Large page use crashes the JVM on some Linux systems
B. Blaser
bsrbnd at gmail.com
Wed Apr 25 12:00:41 UTC 2018
[further private conversation summary]
On 24 April 2018 at 21:15, B. Blaser <bsrbnd at gmail.com> wrote:
> On 24 April 2018 at 11:47, Claes Redestad <claes.redestad at oracle.com> wrote:
>> Hi Bernard,
>>
>> On 2018-04-24 11:27, B. Blaser wrote:
>>> Hi Claes,
>>>
>>> Thanks for your feedback, I'll try to improve the fix as suggested.
>>
>> someone pointed out we already do a sanity check similar to the one you're
>> proposing..
>>
>> src/hotspot/os/linux/os_linux.cpp:
>>
>> bool os::Linux::hugetlbfs_sanity_check(bool warn, size_t page_size) {
>> [...]
>> }
>>
>> It seems it'll warn only if you explicitly use -XX:+UseHugeTLBFS.
>> -XX:+UseLargePages
>> on linux first attempts to use UseHugeTLBFS, then falls back to -XX:+UseSHM.
>>
>> ... what errors do you see on your system when you run -version with
>> -XX:+UseLargePages,
>> -XX:+UseHugeTLBFS and -XX:+UseSHM respectively? Most systems aren't
>> configured to
>> use HugeTLBFS, so my guess is your system actually has an issue with
>> UseSHM...
>
> I'm aware of this sanity check. The problem is that on my system
> 'mmap()' always fails and then the JVM attempts to use SHM instead.

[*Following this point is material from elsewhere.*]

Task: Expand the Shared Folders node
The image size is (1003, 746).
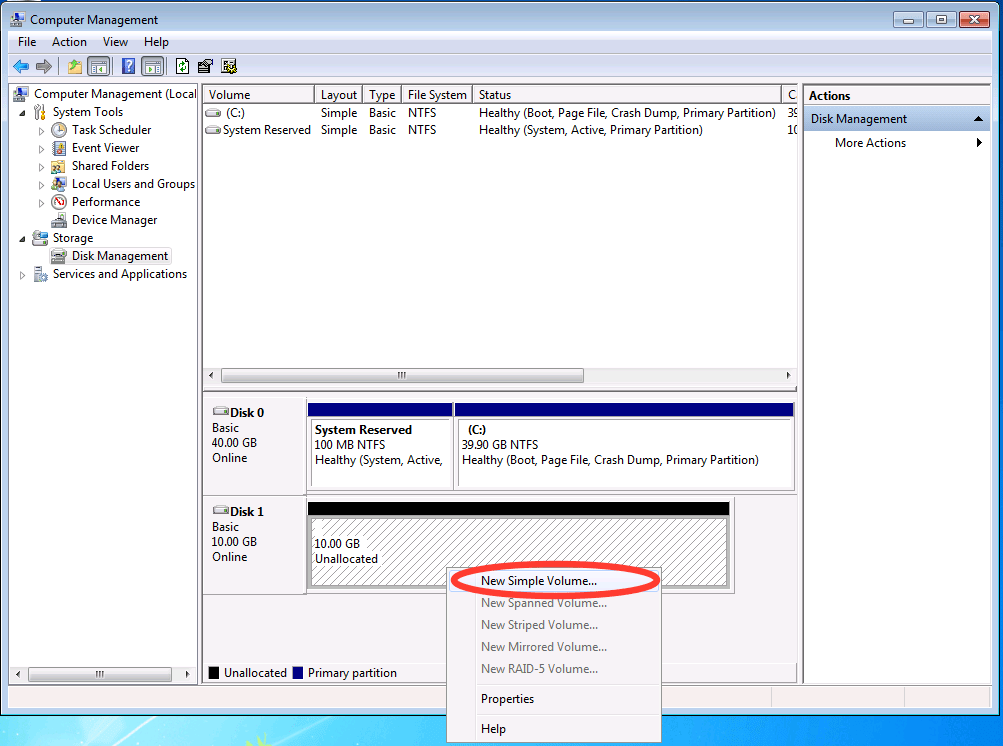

> I'll check more deeply my configuration and read twice the kernel vm doc:
>
> https://www.kernel.org/doc/Documentation/vm/hugetlbpage.txt
>
> but, in short terms, both 'mmap()' and SHM can access large pages (2Mb
> on my computer) but it has to be enabled (also with SHM) which doesn't
> seem to be the case by default.
>
> So, to answer your questions:
> 1) -XX:+UseLargePages and -XX:+UseHugeTLBFS have the same effect than
> -XX:UseSHM because 'mmap' nicely complains when trying to use huge TLB
> and then SHM is used instead.
> 2) unfortunately, SHM doesn't complain (no problem when calling
> 'shmget' or 'shmat') but the allocated memory isn't aligned with the
> large page size (2Mb) which crashes the JVM (SHM probably allocates
> memory using the default page size even if requesting 2Mb pages -
> which I have to verify).
>
> In conclusion, the current JVM behavior of trying to use SHM if
> 'mmap()' fails seems to be brittle.
>
> I think, we have to check if large pages are supported/enabled when
> starting the JVM.
> Probably checking '/proc/meminfo' - '/proc/filesystems' -
> '/proc/sys/vm/nr_hugepages' would be faster than calling 'mmap()'.
>
> I'll read again the kernel doc, but I think calling 'mmap()' is a
> robust "slow" way to see if large pages can be used but I agree that
> it doesn't tell if they are not *enabled* or not *supported*.
>
> What do you think we should do?
>
> Bernard
>
>> /Claes
>>
>>> Thanks,
>>> Bernard
---------------------------------------------------------
On 24 April 2018 at 21:39, Claes Redestad <claes.redestad at oracle.com> wrote:
> The root issue here could very well be that the SHM sanity test is
> insufficient. Adding the same test as we already do for TLBFS seems like the
> wrong approach.
>
> I'm not the most knowledgeable about SHM, though, in fact not knowledgeable
> at all, so let's try and get you subscribed to hotspot-dev and spark a
> discussion on the list.
>
> /Claes
In concrete terms (on my system):
$ grep "hugetlbfs" /proc/filesystems
nodev hugetlbfs
$ grep -e "HugePages_" -e "Hugepagesize" /proc/meminfo
HugePages_Total: 0
HugePages_Free: 0
HugePages_Rsvd: 0
HugePages_Surp: 0
Hugepagesize: 2048 kB
Which means that huge pages are supported but not configured.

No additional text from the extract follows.